Fail it to the point it should be gone:
# mdadm /dev/md/test-single --fail /dev/mapper/loop2p[78]

But I can still read the online stripes, with read errors occuring
when encountering offline stripes:
# hexdump -C /dev/md/test-single |& less
[ works, until it encounters an offline stripe, failing with 'hexdump:
/dev/md/test-single: Input/output error' ]

Any write on any stripe would get refused. Which is what I'm talking
about "read only mode", even with some portions being unreadable. That
behavior actually has been a boon for me in the past, to recover
partial data.

>> Now we fail the raid device by pulling two drives out of it:
>> # mdadm /dev/md/test-single --fail /dev/mapper/loop2p[78]
>
> It should be gone completely at this point, not just "read-only".

No, see above.

> With it gone completely, none of the writes succeed...

Correct, but reads still work for some portions.

> Doing this with RAID0 is of course, super horrible. You lose everything
> even though only one side of your RAID died. Also RAID on RAID can cause
> assembly problems, things have to be done in the right order. Consider LVM.

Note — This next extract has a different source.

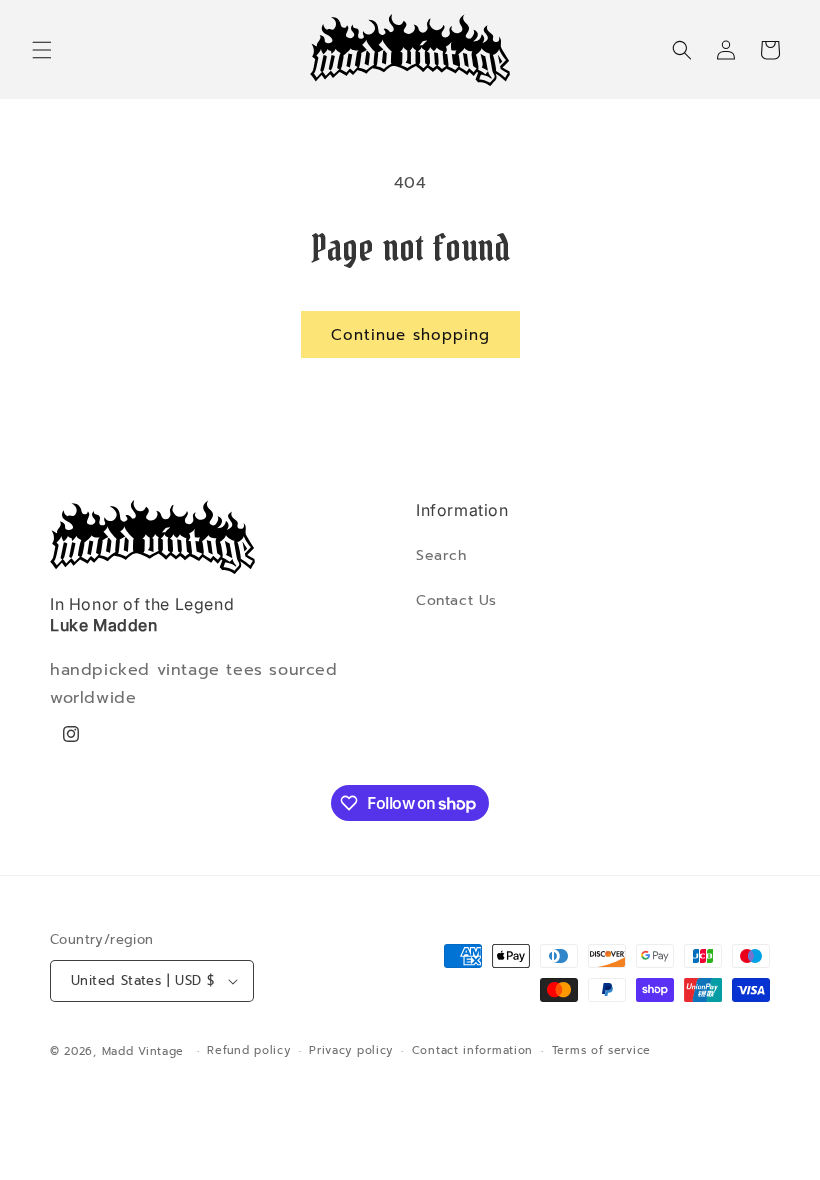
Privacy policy (351, 1050)
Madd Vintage (143, 1051)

See below - I was trying to show the behavior using a single tool, but
the same occurs with lvm - albeit with more complicated chains of
command lines.

> It will cascade... as soon as the upper layer tries to write on the
> lower layer which is no longer there. Maybe md could be smarter at
> this point but who will consider obscure md on md cases?
>
> There doesn't seem to be a generic mechanisms that informs higher layers of
> failures, each layer has to find out by itself by encountering I/O errors.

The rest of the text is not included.